04. Collecting your Data
Data Guide
A simple training dataset has been provided in this project's repository. This dataset will allow you to verify that you're segmentation network is semi-functional. However, if you're interested in improving your score, you may want to collect additional training data. To do it, please see the following steps.
The data directory is organized as follows:
data/runs - contains the results of prediction runs
data/train/images - contains images for the training set
data/train/masks - contains masked (labeled) images for the training set
data/validation/images - contains images for the validation set
data/validation/masks - contains masked (labeled) images for the validation set
data/weights - contains trained TensorFlow models
data/raw_sim_data/train/run1
data/raw_sim_data/validation/run1
Training Set
- Run QuadSim
- Click the
DL Training
button - Set patrol points, path points, and spawn points as taught below in the next lesson
Data Collection Guide
- With the simulator running, press "r" to begin recording.
- In the file selection menu navigate to the
data/raw_sim_data/train/run1
directory - Optional: to speed up data collection, press "9" (1-9 will slow down collection speed)
- When you have finished collecting data, hit "r" to stop recording.

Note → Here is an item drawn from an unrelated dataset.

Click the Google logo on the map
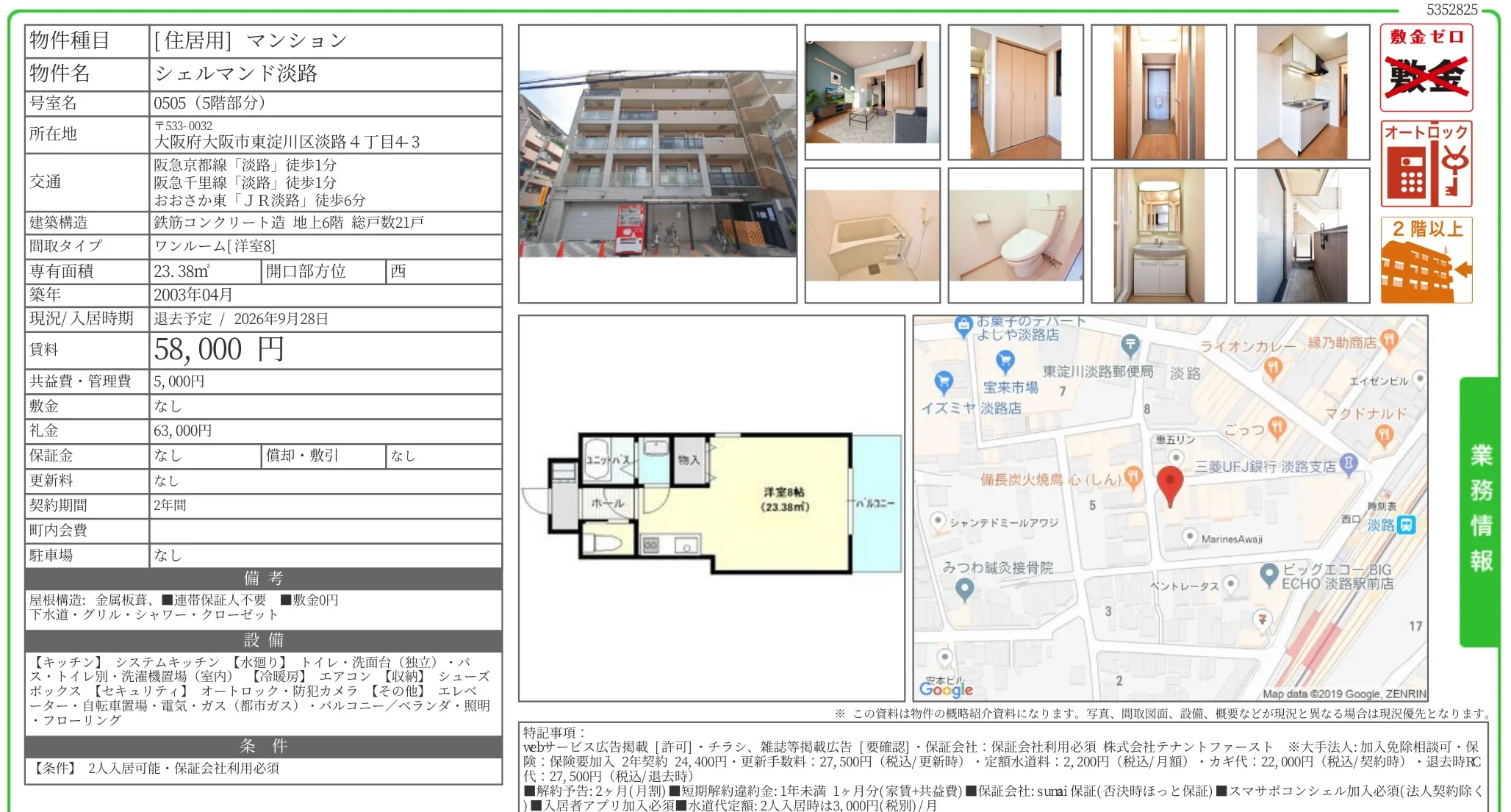Image resolution: width=1511 pixels, height=812 pixels. (x=946, y=689)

- To reset the simulator, hit "
<esc>
" - To collect multiple runs create directories
data/raw_sim_data/train/run2
,data/raw_sim_data/train/run3
and repeat the above steps.
Validation Set
To collect the validation set, repeat both sets of steps above, except using the directory data/raw_sim_data/validation
instead rather than data/raw_sim_data/train
.
Image Preprocessing
Before the network is trained, the images first need to undergo a preprocessing step. The preprocessing step transforms the depth masks from the sim, into binary masks suitable for training a neural network. It also converts the images from .png to .jpeg to create a reduced sized dataset, suitable for uploading to Udacity Workspace or the AWS Instance.
To run preprocessing:
$ python preprocess_ims.py
Note: If your data is stored as suggested in the steps above, this script should run without error.
Important Note 1:
Running preprocess_ims.py
does not delete files in the processed_data folder. This means if you leave images in processed data and collect a new dataset, some of the data in processed_data will be overwritten some will be left as is. It is recommended to delete the train and validation folders inside processed_data(or the entire folder) before running preprocess_ims.py
with a new set of collected data.
Important Note 2:
The notebook, and supporting code assume your data for training/validation is in data/train, and data/validation. After you run preprocess_ims.py
you will have new train
, and possibly validation
folders in the processed_ims
.
Rename or move data/train
, and data/validation
, then move data/processed_ims/train
, into data/
, and data/processed_ims/validation
also into data/
Important Note 3:
Merging multiple train
or validation
may be difficult, it is recommended that data choices be determined by what you include in raw_sim_data/train/run1
with possibly many different runs in the directory. You can create a tempory folder in data/
and store raw run data you don't currently want to use, but that may be useful for later. Choose which run_x
folders to include in raw_sim_data/train
, and raw_sim_data/validation
, then run preprocess_ims.py
from within the 'code/' directory to generate your new training and validation sets.